§ **Excerpted passage**
Now in the ongoing saga that is Henri, the remnants joined with an upper level low pressure system last night.

Sound ominous, but it’s more ceremonial. Well, not in the sense that there was an officiant and light refreshments served, but more about the natural demise of a tropical weather system. What’s left now is a swirl of clouds and a clump of rain (not meteorological terms) and it’s coming back at us.

Recall that the storm was traveling west last night before the marriage. Now the upper level winds are shifting to push it all east…towards the Gulf of Maine and Nova Scotia tonight and tomorrow. Of course, we are in the flight line of that departure, so we’re going to get wet. I’m not sleeping on this rain, either. There could be some heavy bursts and some brief urban flooding…overnight tonight. Some of us may actually get more from the remnants than from the actual tropical storm. By Tuesday morning it will all be sailing offshore, and the sun will return to the picture.

There’s lots of humidity around too. That goes absolutely nowhere in the coming days. In fact, heat will build and the humidity will be in lock step. Highs climb to the low 90s both Wednesday and Thursday and heat indices (that dirty term) nudge the mid-90s.

Fret not, however. Cooler air will arrive on Friday to save the weekend. The forecast however, hinges upon whether we will have a front dangling overhead and clouds competing with sun. Plenty of time to work on that forecast.

§ **Tasks for this exercise**
[A] Decide whether each statement agrees with the Henri forecast, answering yes or no and quoting the words that settle it: (i) Henri's remnants merged with an upper level low pressure system. (ii) Wednesday and Thursday highs are expected in the low 90s. (iii) The humidity should ease over the coming days.
[B] Answer from the Henri forecast:
(i) Toward which two places are the upper level winds pushing the storm?
(ii) By what time will it all be sailing offshore?
(iii) On which day is cooler air due to arrive?
The material that comes after this is separate from the Henri forecast and has no connection to it.

§ **Given information**
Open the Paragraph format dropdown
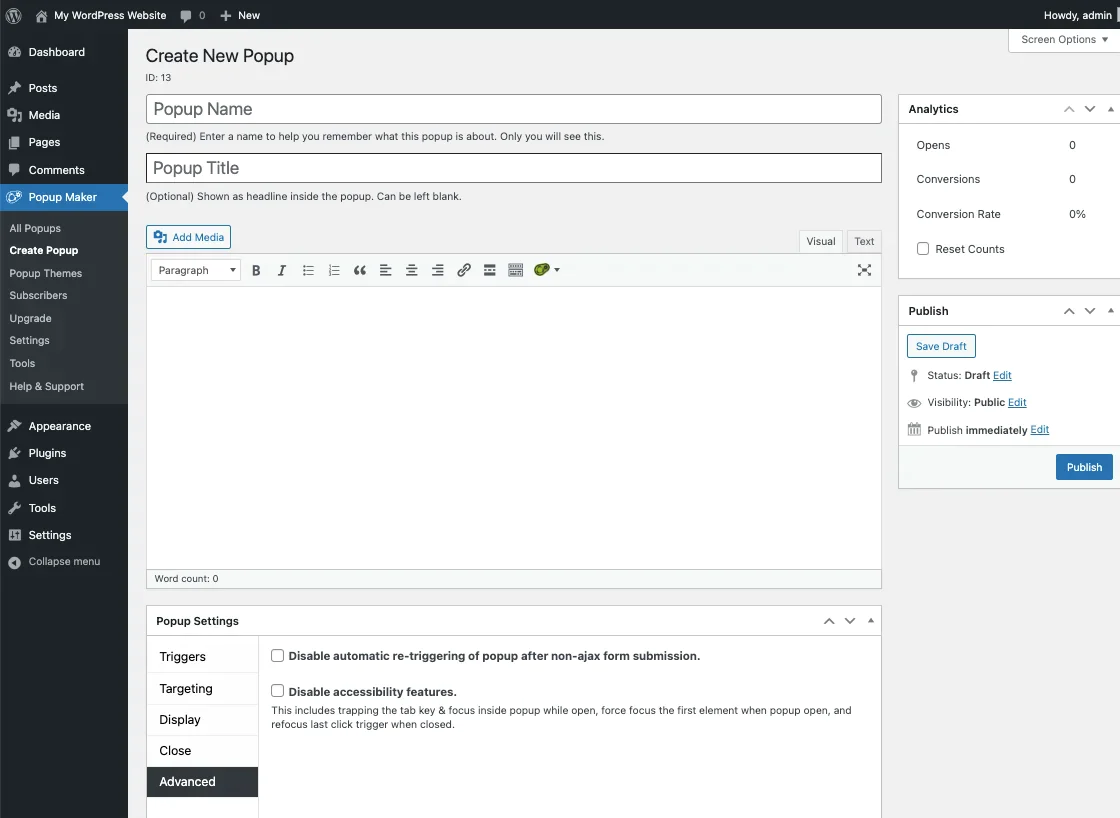The width and height of the screenshot is (1120, 818). [195, 269]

§ **Expected outputs**
[A]
(i) Yes: "the remnants joined with an upper level low pressure system last night"
(ii) Yes: "Highs climb to the low 90s both Wednesday and Thursday"
(iii) No: "That goes absolutely nowhere in the coming days."

[B]
(i) The Gulf of Maine and Nova Scotia
(ii) Tuesday morning
(iii) Friday